Thursday 16 April 2020

nutrition in animals lesson notes

 

 NUTRITION IN ANIMALS

LESSON NOTES

Animal nutrition includes nutrient requirement, mode of intake of food and its utilisation in the body.

The steps involved in digestion are: Ingestion, digestion, assimilation, absorption and egestion.

The human digestive system consists of the alimentary canal and associated digestive glands.

Alimentary canal consists of: Mouth, buccal cavity, oesophagus, stomach, small intestine, large intestine ending in rectum and anus.

The digestive glands include the salivary glands, the liver (with gall bladder) and the pancreas. The stomach wall and the wall of the small intestine also secrete digestive juices.

In the alimentary canal, the mouth leads to buccal cavity that consists of teeth and tongue.

An adult human has four different types of teeth namely, incisors (I), canine (C), premolars (PM) and molars.

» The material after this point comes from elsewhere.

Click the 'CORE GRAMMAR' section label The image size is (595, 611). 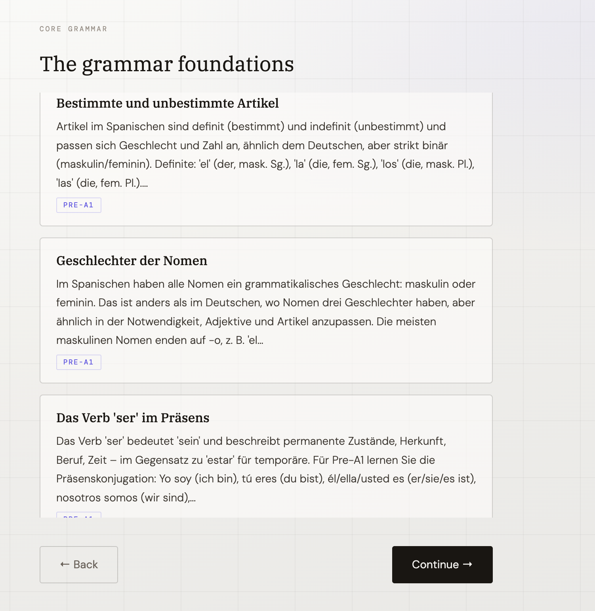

The tongue is attached to the floor of the oral cavity by the frenulum.

Our mouth has salivary glands that secrete saliva.

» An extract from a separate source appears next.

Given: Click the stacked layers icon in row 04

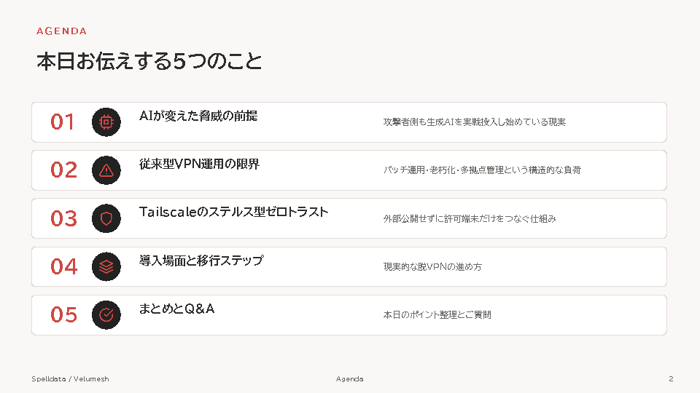Looking at the screenshot, I should 106,266.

Saliva mixes with chewed food to facilitate swallowing of food.

The food is conveyed to the pharynx and then to the oesophagus.

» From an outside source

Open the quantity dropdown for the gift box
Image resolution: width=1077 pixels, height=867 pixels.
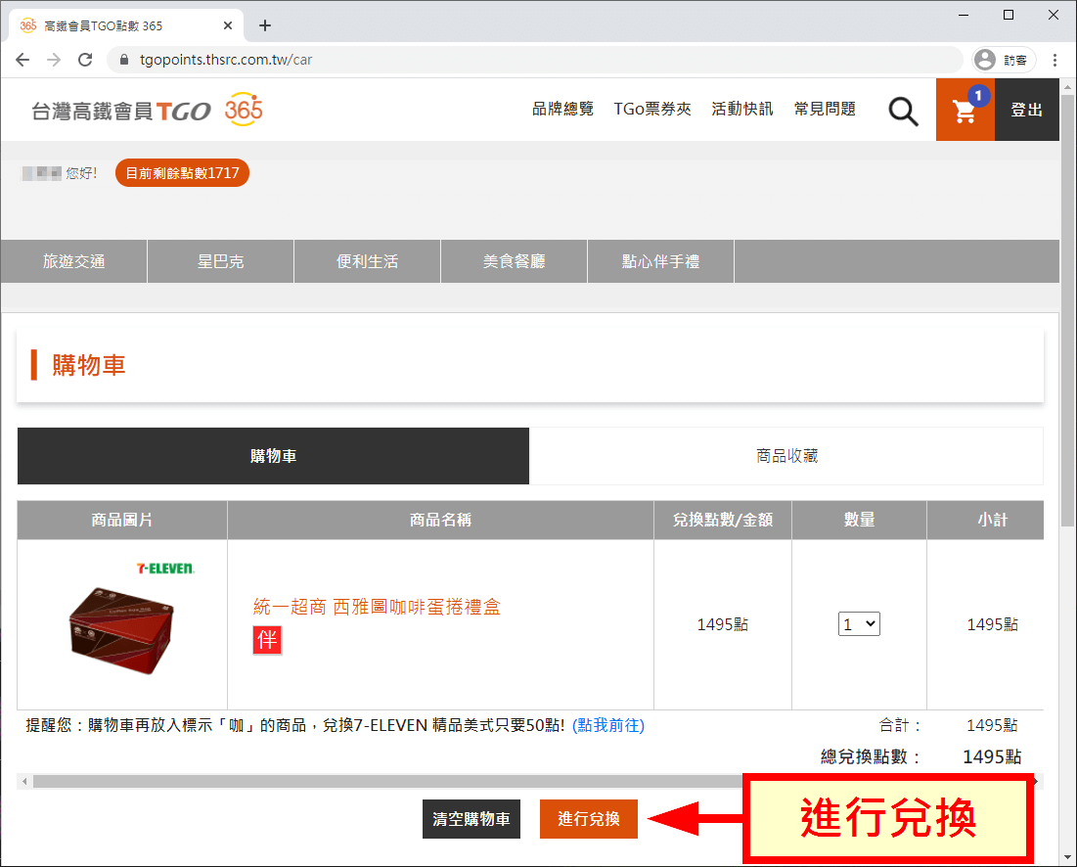(x=858, y=623)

It passes down through the oesophagus by peristalsis and enters the stomach.

The inner lining of the stomach secretes mucous, hydrochloric acid and digestive juices.

In stomach, primarily protein digestion takes place.

Then the food enters the small intestines.

Small intestine receives secretions from the liver and the pancreas.

Liver secretes bile juice that is stored in the gall bladder and helps in digestion of fats.

Pancreas secretes the pancreatic juice that acts on carbohydrates, fats and proteins and converts them to simpler forms.

The digested end products are absorbed in the body through the epithelial lining of the intestinal villi.

Nutrients such as amino acids and glucose are incorporated into the cells by the process called assimilation.

The undigested food becomes semi-solid in nature and then enters the rectum and is finally egested out through the anus.

The grazing animals are known as ruminants.

They quickly ingest, swallow the leafy food and store it in the rumen.

Here, the food gets partially digested and is called cud.

Later, the cud returns to the mouth and the animal chews it peacefully.

Amoeba uses its pseudopodia to capture the food. The food is digested in a food vacuole.